“Estamos vivendo um momento de total degradação humana. Meu sobrinho perdeu não só o direito de ir e vir, mas principalmente perdeu o direito à vida” (O Globo, 11/5/205). Este foi o desabafo do empresário Farlen Macieira, tio do alpinista industrial Ulisses da Costa Cancela, de 36 anos, morto por um tiro de fuzil na cabeça numa noite de sábado quando tentava voltar para casa, em Petrópolis, após uma festa. O fato repercutiu em toda a imprensa carioca não apenas por uma morte a mais no circuito da violência no Rio de Janeiro, mas principalmente pelo fortuito da circunstância: a vítima, que se fazia acompanhar da mulher e de um casal de primos, entrou por engano numa favela.
Naturalmente emocional, o desabafo do empresário traz, no entanto, uma expressão sobre a qual a mídia não tem tido oportunidade – ou foco noticioso – para se debruçar, mas que demanda uma reflexão pausada da comunidade interessada: “degradação humana”. Primeiro, a vítima estava em meio a uma manobra para retornar depois de se ter dado conta do engano, quando o carro que dirigia foi alvo não de um disparo de advertência (o que já seria em si mesmo preocupante), mas de 25 tiros de fuzil. Ou seja, a intenção dos atacantes era a de matar todos os ocupantes do veículo.
Um evento brutal, claro (que não é inédito, pois se podem registrar outros enganos trágicos semelhantes em favelas cariocas), mas por que humanamente degradante, como sugere o empresário em seu desabafo? Uma resposta pode ser buscada na desmedida, uma velha palavra para os excessos que, não raro, apagam as fronteiras entre a humanidade e a barbárie. A tentação inicial talvez seja a de se fazer o contraste entre humanidade e animalidade, mas a temperança reflexiva sugere que a violência desmedida, assim como o ódio radical, é coisa humana. Já se disse, e com razão, que jamais se explicará a vontade exterminadora dos nazistas, comparando-os a bestas ferozes. O nazismo foi certamente inumano, porém jamais não-humano.

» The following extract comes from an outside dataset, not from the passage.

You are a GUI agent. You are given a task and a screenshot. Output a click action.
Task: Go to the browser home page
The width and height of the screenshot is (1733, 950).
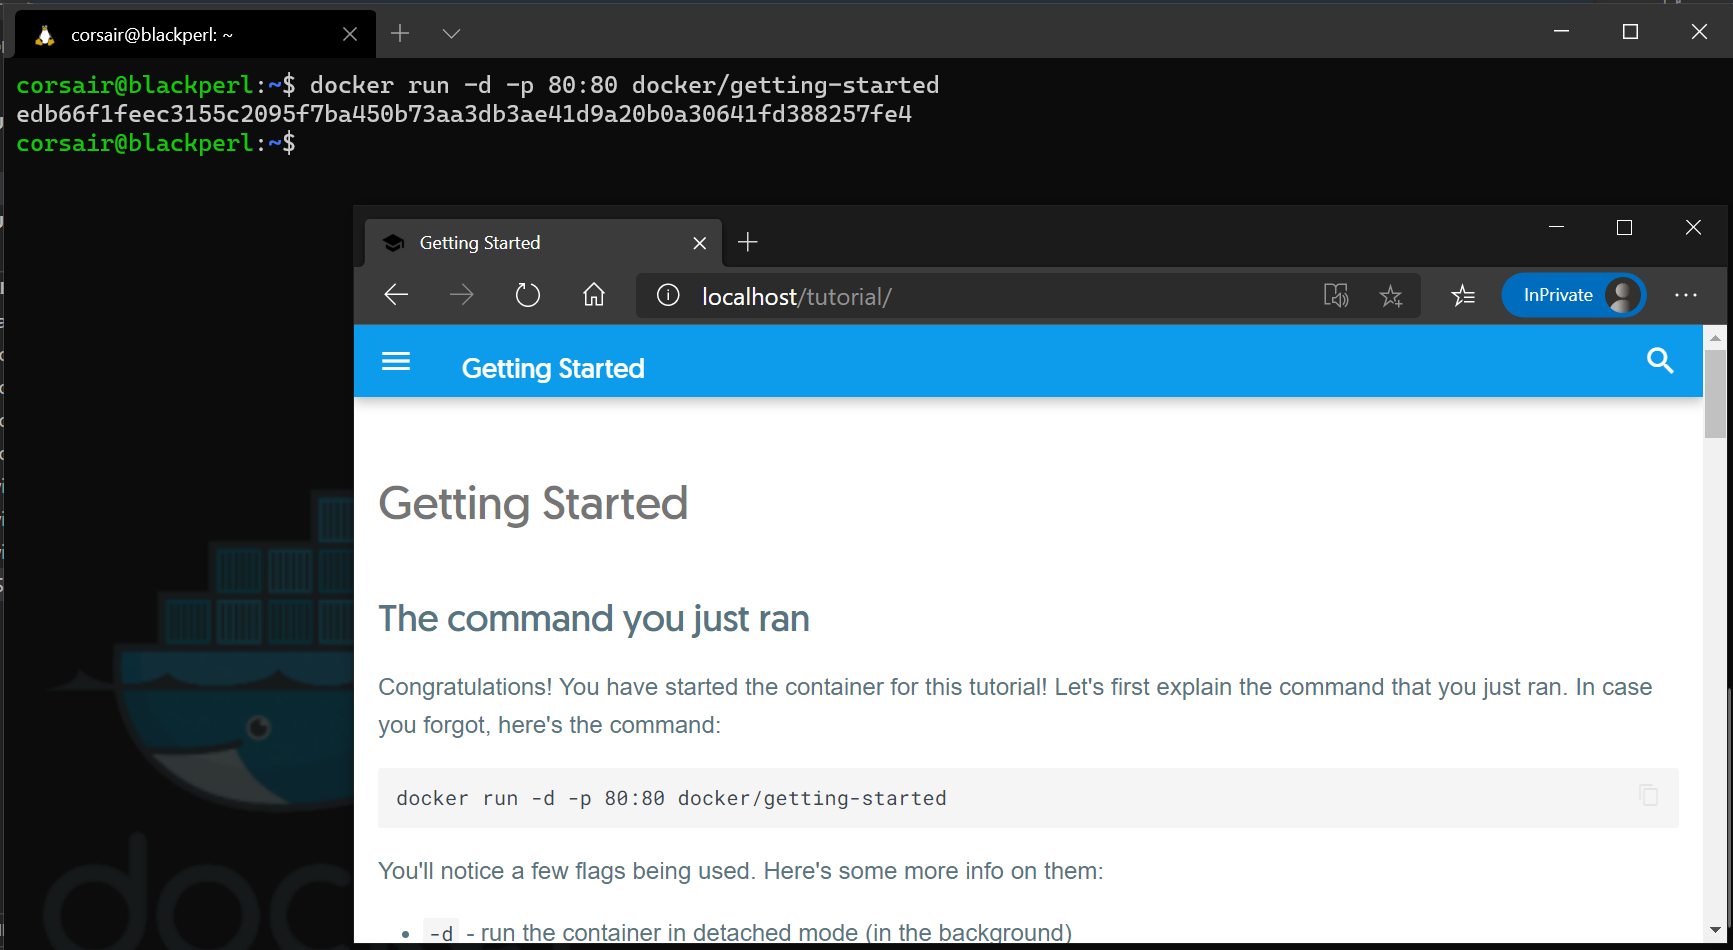(x=594, y=296)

Aqui, nesse ponto, a mesma temperança pode acolher a dúvida sobre se não será um exagero associar a brutalidade nazista ao comportamento de traficantes de drogas que, entocados em seus redutos urbanos, reagem insanamente ou alucinam uma invasão territorial à simples visão de um “outro” no meio da noite. Há, no entanto, um ponto em comum, que é a experiência de uma comunidade ao inverso, onde o ódio substitui o vínculo social, e o crime suplanta a lei.
Cobertura exacerbada
O que quer que digam os legisladores que lavam as mãos por ignorância ou por imitação de Pilatos, ou então as “belas almas” paternalistas de certas organizações não-governamentais, a violência desabrida, no passado ou no presente, tem sempre como objetivo “a metamorfose dos homens em cadáveres vivos” (Hannah Arendt). Por outro lado, não há como “poetizar” musicalmente, literariamente, “contraculturalmente” os focos de violência falada ou atuada que se disseminam na urbe nacional.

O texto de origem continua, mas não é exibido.